Grace shook her head.
“She merely said she was going to establish them here. I suppose, Val, we have no legal right to this house?”
“Absolutely none. The person who could claim thisplace for her lifetime is poor grannie, but Lady Wentworth can easily afford to dismiss her from all connection in the matter. Were it not for you, Grace dear, and for all the thousand and one associations that are the very essence of our home here, I should feel almost glad to think that Lady Wentworth’s mother and sister should take our place. They are not of the same world as she. I have always felt a little pang when I have remembered poor Mrs.

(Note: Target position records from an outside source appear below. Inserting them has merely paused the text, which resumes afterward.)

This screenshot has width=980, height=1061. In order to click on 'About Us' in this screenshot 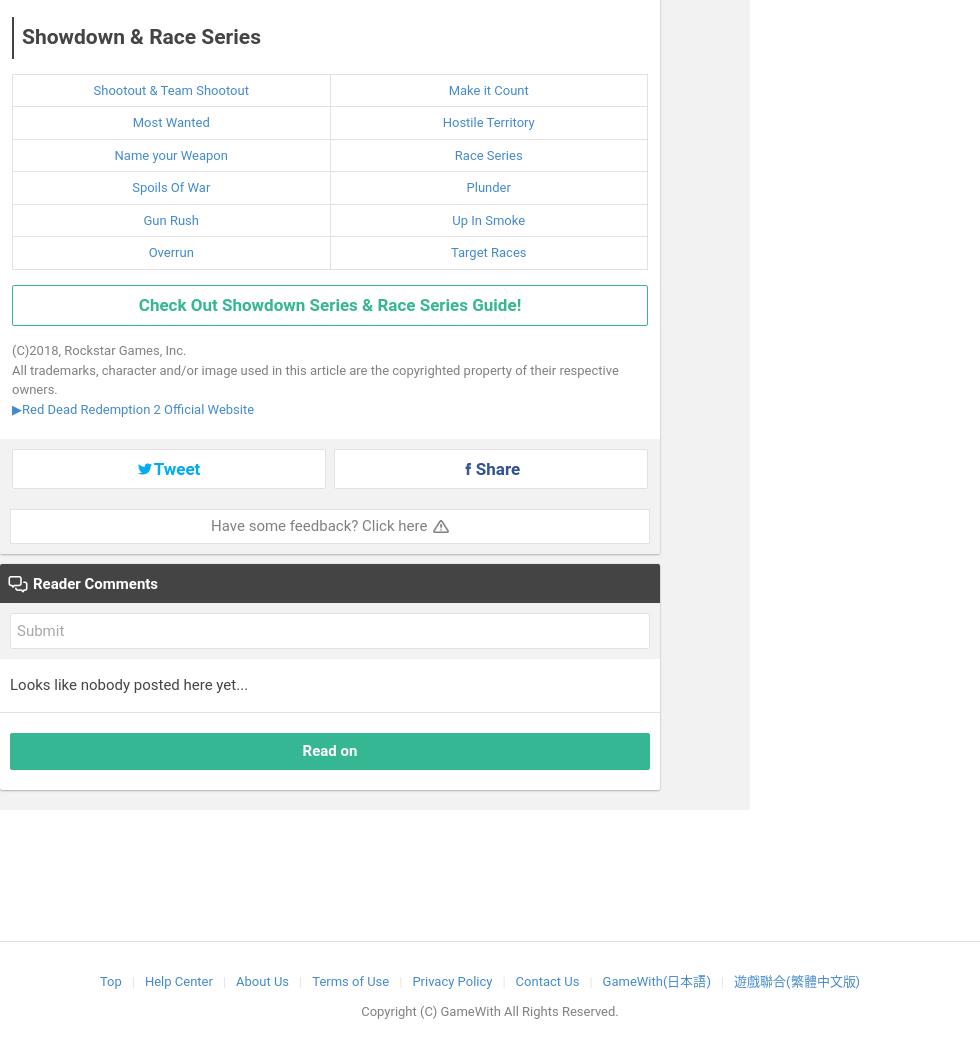, I will do `click(262, 979)`.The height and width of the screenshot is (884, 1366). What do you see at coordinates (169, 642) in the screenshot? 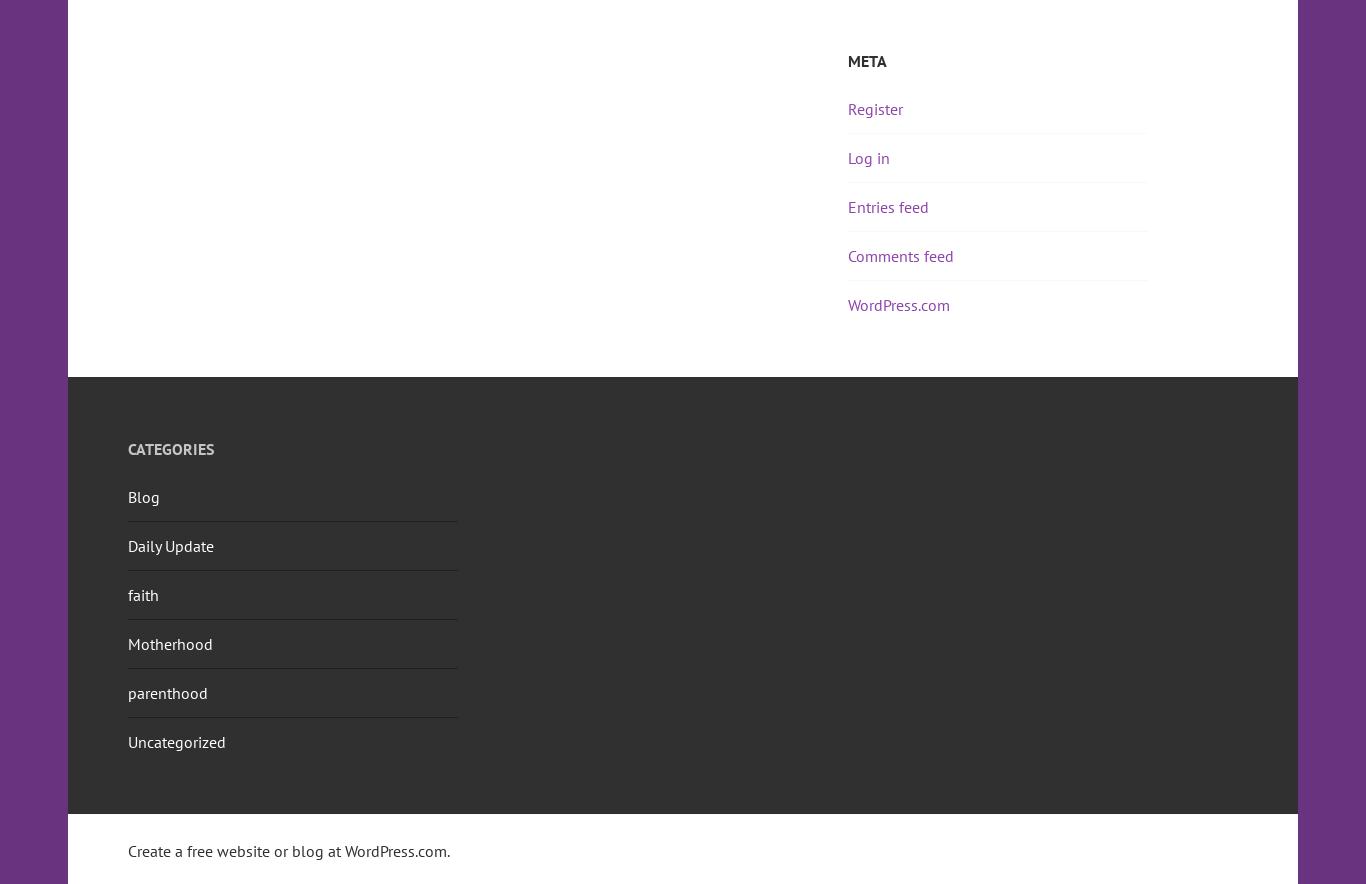
I see `'Motherhood'` at bounding box center [169, 642].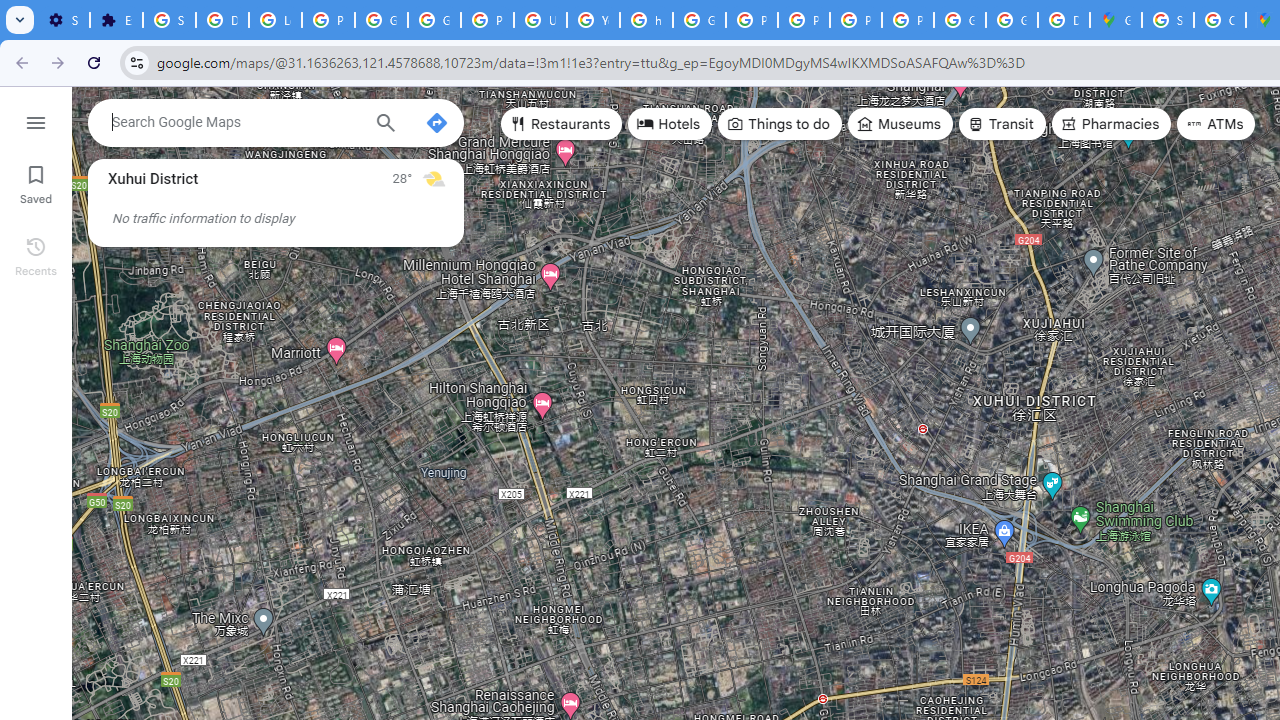 The image size is (1280, 720). Describe the element at coordinates (35, 182) in the screenshot. I see `'Saved'` at that location.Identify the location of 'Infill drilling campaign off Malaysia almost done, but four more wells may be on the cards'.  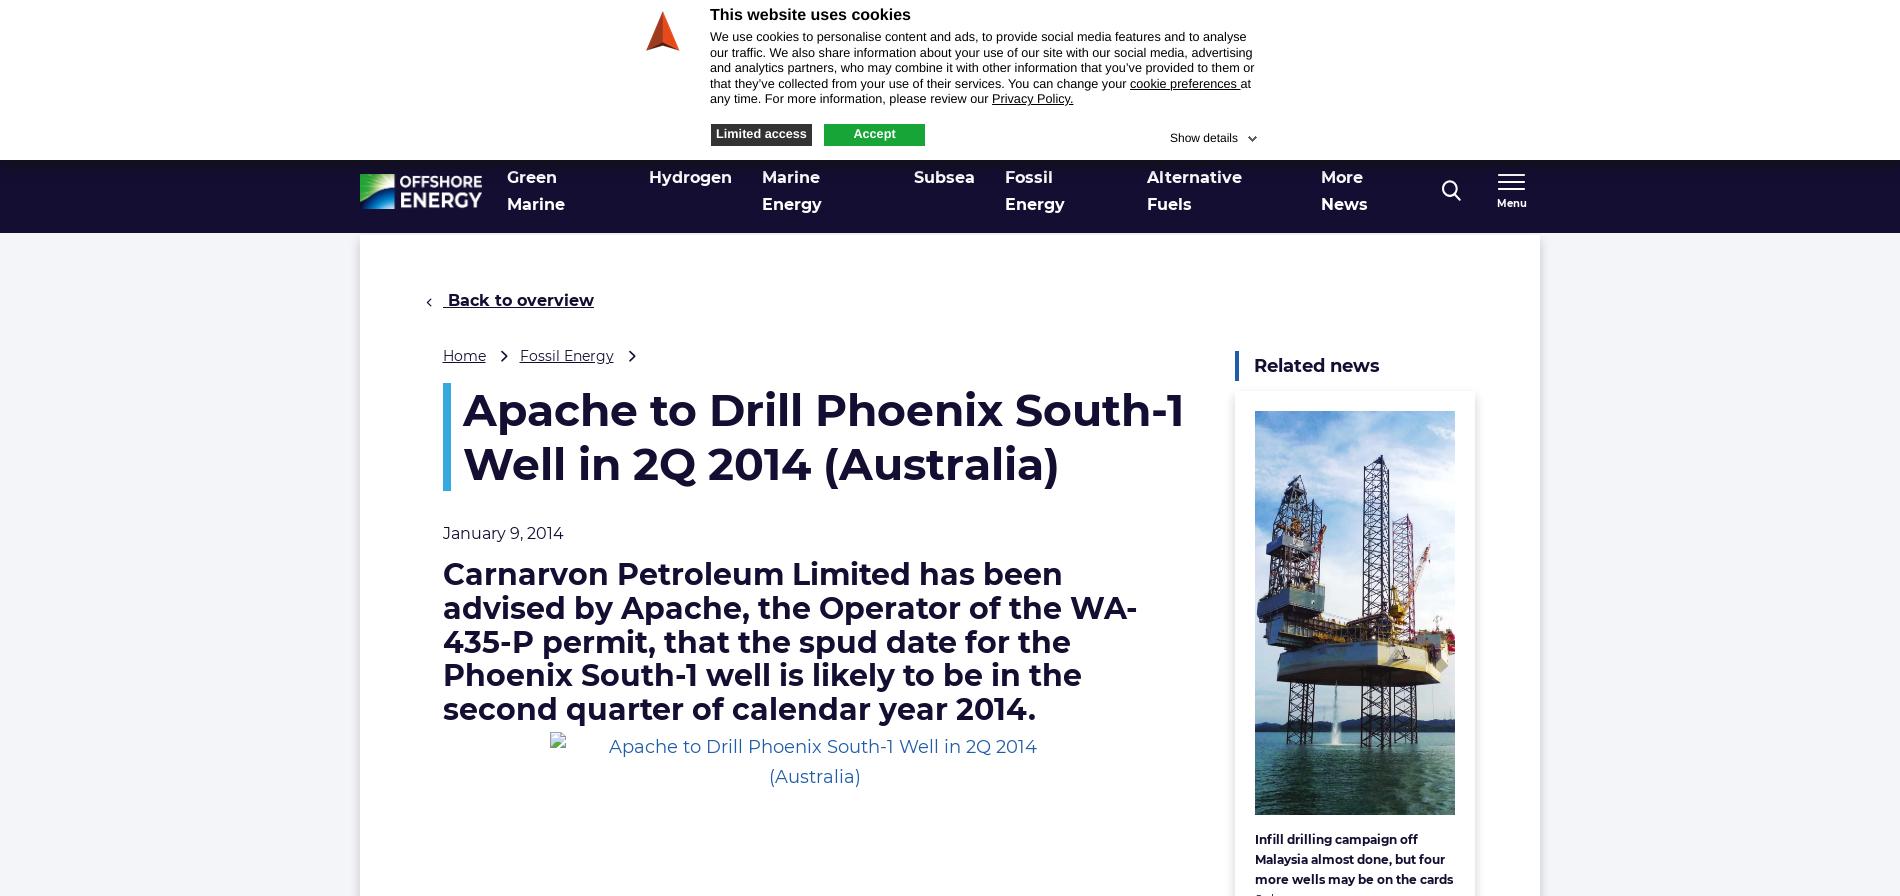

Pennington. She had a face that would go straight to your heart, Grace, and the sister is——” Val paused, as though he could not find the right word to apply to Polly, as, indeed, he could not.
“The sister, then, is quite different to Lady Wentworth?” Grace said, half listlessly.
She was beginning to feel the reaction of the mental excitement through which she had passed, and Val’s hesitation did not convey anything to her.
She rose as she spoke, and Valentine rose, too.
“Oh! yes; the sister is quite different,” he said, hastily, and with that the subject of Polly dropped.